Dataset excerpts:
=== Section Start ===

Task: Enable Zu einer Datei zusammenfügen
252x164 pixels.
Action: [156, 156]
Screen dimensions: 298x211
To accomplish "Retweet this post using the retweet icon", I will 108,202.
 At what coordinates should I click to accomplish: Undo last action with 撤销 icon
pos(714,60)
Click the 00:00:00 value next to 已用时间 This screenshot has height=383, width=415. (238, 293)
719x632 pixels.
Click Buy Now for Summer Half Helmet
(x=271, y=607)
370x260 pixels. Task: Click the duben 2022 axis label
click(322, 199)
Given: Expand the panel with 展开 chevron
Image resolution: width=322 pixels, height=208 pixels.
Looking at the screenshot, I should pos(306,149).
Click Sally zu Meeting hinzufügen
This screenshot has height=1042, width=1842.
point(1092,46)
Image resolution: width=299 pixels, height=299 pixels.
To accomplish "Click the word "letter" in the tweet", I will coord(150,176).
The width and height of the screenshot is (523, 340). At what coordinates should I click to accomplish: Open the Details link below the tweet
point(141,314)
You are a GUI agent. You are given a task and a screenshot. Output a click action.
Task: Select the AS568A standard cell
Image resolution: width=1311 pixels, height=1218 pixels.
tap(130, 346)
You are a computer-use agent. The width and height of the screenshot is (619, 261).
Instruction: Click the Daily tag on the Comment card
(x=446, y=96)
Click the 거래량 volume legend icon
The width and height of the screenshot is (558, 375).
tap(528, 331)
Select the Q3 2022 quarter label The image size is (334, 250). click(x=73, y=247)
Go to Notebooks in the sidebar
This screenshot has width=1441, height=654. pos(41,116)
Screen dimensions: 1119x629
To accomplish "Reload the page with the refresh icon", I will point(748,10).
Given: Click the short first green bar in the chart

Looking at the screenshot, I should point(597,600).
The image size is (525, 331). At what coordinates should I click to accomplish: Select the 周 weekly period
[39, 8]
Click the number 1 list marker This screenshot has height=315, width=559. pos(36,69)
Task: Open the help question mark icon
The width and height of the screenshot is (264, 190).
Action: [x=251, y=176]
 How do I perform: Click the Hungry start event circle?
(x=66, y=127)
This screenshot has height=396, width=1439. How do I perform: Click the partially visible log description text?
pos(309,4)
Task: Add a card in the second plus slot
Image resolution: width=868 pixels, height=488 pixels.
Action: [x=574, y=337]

=== Section End ===

Work order
From the first line to the last, retype the records exactly as they stand above.

Solution to this task
Task: Enable Zu einer Datei zusammenfügen
252x164 pixels.
Action: [156, 156]
Screen dimensions: 298x211
To accomplish "Retweet this post using the retweet icon", I will 108,202.
 At what coordinates should I click to accomplish: Undo last action with 撤销 icon
pos(714,60)
Click the 00:00:00 value next to 已用时间 This screenshot has height=383, width=415. (238, 293)
719x632 pixels.
Click Buy Now for Summer Half Helmet
(x=271, y=607)
370x260 pixels. Task: Click the duben 2022 axis label
click(322, 199)
Given: Expand the panel with 展开 chevron
Image resolution: width=322 pixels, height=208 pixels.
Looking at the screenshot, I should pos(306,149).
Click Sally zu Meeting hinzufügen
This screenshot has height=1042, width=1842.
point(1092,46)
Image resolution: width=299 pixels, height=299 pixels.
To accomplish "Click the word "letter" in the tweet", I will coord(150,176).
The width and height of the screenshot is (523, 340). At what coordinates should I click to accomplish: Open the Details link below the tweet
point(141,314)
You are a GUI agent. You are given a task and a screenshot. Output a click action.
Task: Select the AS568A standard cell
Image resolution: width=1311 pixels, height=1218 pixels.
tap(130, 346)
You are a computer-use agent. The width and height of the screenshot is (619, 261).
Instruction: Click the Daily tag on the Comment card
(x=446, y=96)
Click the 거래량 volume legend icon
The width and height of the screenshot is (558, 375).
tap(528, 331)
Select the Q3 2022 quarter label The image size is (334, 250). click(x=73, y=247)
Go to Notebooks in the sidebar
This screenshot has width=1441, height=654. pos(41,116)
Screen dimensions: 1119x629
To accomplish "Reload the page with the refresh icon", I will point(748,10).
Given: Click the short first green bar in the chart

Looking at the screenshot, I should point(597,600).
The image size is (525, 331). At what coordinates should I click to accomplish: Select the 周 weekly period
[39, 8]
Click the number 1 list marker This screenshot has height=315, width=559. pos(36,69)
Task: Open the help question mark icon
The width and height of the screenshot is (264, 190).
Action: [x=251, y=176]
 How do I perform: Click the Hungry start event circle?
(x=66, y=127)
This screenshot has height=396, width=1439. How do I perform: Click the partially visible log description text?
pos(309,4)
Task: Add a card in the second plus slot
Image resolution: width=868 pixels, height=488 pixels.
Action: [x=574, y=337]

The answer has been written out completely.